Sembra quasi che il tempo si sia fermato nella chiesa di Santa Maria Maggiore. Ancora oggi, dopo centinaia d’anni, la sera del 31 dicembre, l’ultimo giorno dell’anno, viene vissuto con particolare intensità e solennità che solo questa chiesa può dare. I 365 rintocchi della campana grande hanno riecheggiato dall’alto dell’imponente campanile richiamando i fedeli a raccolta per la celebrazione eucaristica.
La chiesa è gremita in ogni ordine di posto e ha fatto piacere vedere anche alcune famiglie con bambini e dei giovani. Sopra l’Altare Maggiore è disposta una struttura in legno con le luci che disegnano l’anno che se ne va, il 2009. Un tempo, quando venivano usate le candele, doveva essere sicuramente più suggestivo, ma anche l’attuale sistema, più moderno, crea comunque un piacevole effetto scenico. La celebrazione è essenzialmente divisa in quattro parti: la Santa Messa, l’esposizione del Santissimo Sacramento, la predica e il canto di ringraziamento.

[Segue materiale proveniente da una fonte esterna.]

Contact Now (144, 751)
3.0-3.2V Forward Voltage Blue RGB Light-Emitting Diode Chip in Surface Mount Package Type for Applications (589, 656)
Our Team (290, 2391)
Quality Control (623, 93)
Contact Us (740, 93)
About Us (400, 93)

Dal fondo della chiesa si apre la lunga sfilata dei confratelli della Sacra Spina e del Gonfalon, che si sistemano sugli stalli in noce sopra il presbiterio e il parroco don Andrea Sciasia celebra una Santa Messa essenziale e di breve durata. Al termine viene esposto il Santissimo Sacramento sull’altare, sul bellissimo ostensorio cinquecentesco e, dopo un breve momento di adorazione, si passa al panegirico. Una volta veniva chiamato la 'prèdeche de Fabbrezije', oggi la potremmo quasi definire la 'prèdeche de Donnandrè'. È stata la prima volta di don Andrea che si è profuso in oltre quaranta minuti davvero intensi. “Ci siamo riuniti questa sera nella Casa del Signore per vivere un momento forte come da tradizione - ha spiegato il parroco - Un ulteriore momento di fede attraverso l’Adorazione Eucaristica e il bellissimo canto del Te Deum, in ringraziamento per l’anno appena trascorso. Noi tutti siamo dei tasselli necessari per la costruzione di un mosaico che è il progetto di Dio - ha proseguito don Andrea - Se manca un semplice pezzo, anche quello meno importante, quel lavoro è un lavoro non portato a termine. Questa sera è l’ultimo giorno dell’anno ed è bello essere qui, non per tradizione, ma per Cristo, per vivere Cristo”.
Il parroco è passato quindi all’analisi dell’anno appena trascorso, soffermandosi soprattutto sulle parole del Santo Padre, pronunciate la Notte di Natale, evidenziando, in particolare, la crisi economica e morale che sta attraversando il Paese: “Quest’anno passato è stato un anno fortemente caratterizzato da una crisi economica provocata dall’egoismo, che ha messo in crisi molte famiglie. Ci sono padri che hanno perso posti di lavoro o che nei prossimi mesi potranno perderlo”. Poi ha lanciato una provocazione, in quanto in molte famiglie ci sono quattro cinque persone che lavorano, mentre in altre si hanno grosse difficoltà e noi su questo “dobbiamo interrogarci come cristiani”. Non è mancato anche il ricordo del terremoto “una vera tragedia, una ferita aperta”, alla quale il popolo abruzzese ha risposto con vera dignità.
Al termine della predica è seguita la celebrazione di ringraziamento con il canto prima delle litanie lauretane e poi del 'Te Deum', a gran voce dal coro e da tutti i fedeli: "Te Deum laudamus, te Dominum confitemur… Noi ti lodiamo, Dio, ti proclamiamo Signore. O eterno Padre, tutta la terra ti adora".